4. Materials and Methods

4.1. ICI-SBRT/SRS Hypothesis

This systematic review aimed to evaluate the local control and systemic effect of combined ICI and stereotactic radiation therapy (SRS/SBRT) treatment in metastatic patients with NSCLC and melanoma. Overall survival (OS), progression-free survival (PFS), and toxicity of combination therapy were collected.

4.2. Search Strategy

The publications of the last 10 years were reviewed in the MEDLINE database (via PubMed) from January 2010 to December 2020. Articles in English were obtained whose object of study was the combination of stereotactic radiation therapy with immune checkpoints inhibitors in metastatic patients with non-small-cell lung cancer (NSCLC) and melanoma. Multiple terms were used for the search, including “Immunotherapy”, “Anti-PD1”, “Anti-PD-L1”, “Anti-CTLA4”, “Immune checkpoint inhibitors”, “Abscopal effect” and their combination with each of the following terms “SBRT”, “SABR”, “SRS”, “Radiosurgery”, “Stereotactic ablative radiation therapy”, “radiation therapy”, “non-small-cell lung cancer”, and “melanoma”. Non-original articles were excluded.

4.3. Selection Criteria

All articles were evaluated in a first phase according to the title and/or abstract. The articles included in the review had to be based on and comply with the previously defined PICO methodology:

Metastatic patients of melanoma or non-small-cell lung cancer,

Patients treated with concomitant/sequential SRS/SBRT to treatment with immune checkpoint inhibitors (anti-PD-L1, anti-PD-1, anti-CTLA4),

Control group studies (patients treated with ICI without radiation therapy or with SRS/SBRT without ICI) or without a control group,

Studies whose primary objective was to analyze local control and/or systemic effect (abscopal),

Clinical trials, prospective studies, and retrospective studies were included.

4.4. Exclusion Criteria

Articles that did not meet the proper design or with a low sample size were excluded. For this purpose, the following were considered as exclusion criteria:

Opinion articles, case reports, and studies with a sample size (n) less than 10 patients,

Preclinical articles: tests with murine and in vitro models.

5. Conclusions

The heterogeneity in the number and histology of patients included, in the sequence and systemic treatment administered, as well as the lack of clinical trials makes it difficult to draw robust conclusions.

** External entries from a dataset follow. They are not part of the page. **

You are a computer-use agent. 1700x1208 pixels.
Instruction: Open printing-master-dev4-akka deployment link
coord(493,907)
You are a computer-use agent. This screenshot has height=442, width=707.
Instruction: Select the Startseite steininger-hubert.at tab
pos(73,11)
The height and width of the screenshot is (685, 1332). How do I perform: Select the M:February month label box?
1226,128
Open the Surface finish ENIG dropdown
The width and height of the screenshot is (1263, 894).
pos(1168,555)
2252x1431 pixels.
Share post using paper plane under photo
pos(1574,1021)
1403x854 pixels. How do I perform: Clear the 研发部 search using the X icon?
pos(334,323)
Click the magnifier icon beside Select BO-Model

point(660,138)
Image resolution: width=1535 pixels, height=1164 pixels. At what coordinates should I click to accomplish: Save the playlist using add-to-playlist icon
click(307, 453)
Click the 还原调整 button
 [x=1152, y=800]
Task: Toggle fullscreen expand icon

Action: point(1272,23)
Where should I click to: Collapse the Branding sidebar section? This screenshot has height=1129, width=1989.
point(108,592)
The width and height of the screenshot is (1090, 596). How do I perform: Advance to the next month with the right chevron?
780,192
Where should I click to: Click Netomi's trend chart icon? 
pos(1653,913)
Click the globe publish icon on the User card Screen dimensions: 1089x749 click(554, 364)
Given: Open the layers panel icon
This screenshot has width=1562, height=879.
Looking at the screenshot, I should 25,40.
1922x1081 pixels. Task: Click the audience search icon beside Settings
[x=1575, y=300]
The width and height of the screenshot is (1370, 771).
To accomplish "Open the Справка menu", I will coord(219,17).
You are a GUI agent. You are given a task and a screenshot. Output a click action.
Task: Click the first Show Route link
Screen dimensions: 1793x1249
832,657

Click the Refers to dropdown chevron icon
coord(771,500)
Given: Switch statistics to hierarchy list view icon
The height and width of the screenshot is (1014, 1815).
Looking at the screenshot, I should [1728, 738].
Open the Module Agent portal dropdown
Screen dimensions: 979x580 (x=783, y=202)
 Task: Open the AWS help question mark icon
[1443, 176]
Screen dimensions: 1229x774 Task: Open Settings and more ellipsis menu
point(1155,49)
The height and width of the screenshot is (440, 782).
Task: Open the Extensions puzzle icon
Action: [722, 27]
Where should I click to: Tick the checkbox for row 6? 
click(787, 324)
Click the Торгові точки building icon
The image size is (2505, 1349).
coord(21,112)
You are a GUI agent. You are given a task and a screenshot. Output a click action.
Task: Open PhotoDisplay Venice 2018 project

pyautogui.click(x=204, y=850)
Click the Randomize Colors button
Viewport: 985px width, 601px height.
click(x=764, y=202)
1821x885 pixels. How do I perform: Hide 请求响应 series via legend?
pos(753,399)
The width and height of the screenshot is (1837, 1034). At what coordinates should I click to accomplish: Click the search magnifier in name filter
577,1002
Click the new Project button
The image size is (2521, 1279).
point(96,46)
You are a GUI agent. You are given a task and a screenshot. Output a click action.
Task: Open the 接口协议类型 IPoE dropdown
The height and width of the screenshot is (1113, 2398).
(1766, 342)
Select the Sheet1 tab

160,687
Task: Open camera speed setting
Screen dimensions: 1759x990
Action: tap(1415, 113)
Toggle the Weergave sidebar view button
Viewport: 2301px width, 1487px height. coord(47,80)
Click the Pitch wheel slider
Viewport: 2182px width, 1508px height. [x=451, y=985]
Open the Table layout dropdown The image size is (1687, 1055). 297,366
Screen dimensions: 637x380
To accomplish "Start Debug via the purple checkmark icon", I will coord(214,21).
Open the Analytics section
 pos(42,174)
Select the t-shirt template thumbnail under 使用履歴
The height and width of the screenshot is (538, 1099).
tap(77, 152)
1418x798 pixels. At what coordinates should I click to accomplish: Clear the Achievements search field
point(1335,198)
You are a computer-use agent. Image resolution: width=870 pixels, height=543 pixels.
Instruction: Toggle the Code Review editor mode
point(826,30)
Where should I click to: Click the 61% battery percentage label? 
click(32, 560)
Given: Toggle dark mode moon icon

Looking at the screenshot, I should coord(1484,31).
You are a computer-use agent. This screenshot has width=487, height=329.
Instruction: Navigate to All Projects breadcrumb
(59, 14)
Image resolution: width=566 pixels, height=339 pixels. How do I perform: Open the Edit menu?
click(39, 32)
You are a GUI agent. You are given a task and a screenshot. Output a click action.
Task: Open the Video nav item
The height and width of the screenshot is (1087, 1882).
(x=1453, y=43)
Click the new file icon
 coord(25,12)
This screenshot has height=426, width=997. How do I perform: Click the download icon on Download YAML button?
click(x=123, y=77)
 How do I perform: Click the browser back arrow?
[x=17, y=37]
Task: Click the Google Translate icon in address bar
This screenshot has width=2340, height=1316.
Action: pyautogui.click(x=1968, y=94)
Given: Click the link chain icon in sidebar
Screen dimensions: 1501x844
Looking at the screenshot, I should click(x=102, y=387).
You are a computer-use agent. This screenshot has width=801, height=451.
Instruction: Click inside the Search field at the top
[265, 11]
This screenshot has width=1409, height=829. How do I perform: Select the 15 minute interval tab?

The combined treatment with ICI-SBRT demonstrates high local control and non-negligible abscopal response in patients with extracerebral metastases of NSCLC and melanoma with an acceptable toxicity.

However, the benefit in local control of the ICI-SRS combination in patients with cerebral metastases is more controversial. Greater local control with anti-PD-1 versus anti-CTLA-4 was observed in cerebral metastases from melanoma patients. An abscopal effect was not reported in the included studies.

Clinical trials with a larger number of patients and more homogeneous samples are needed to obtain conclusive data. Searching for predictive markers of abscopal response in combination therapy could optimize the best sequence and treatment for these patients.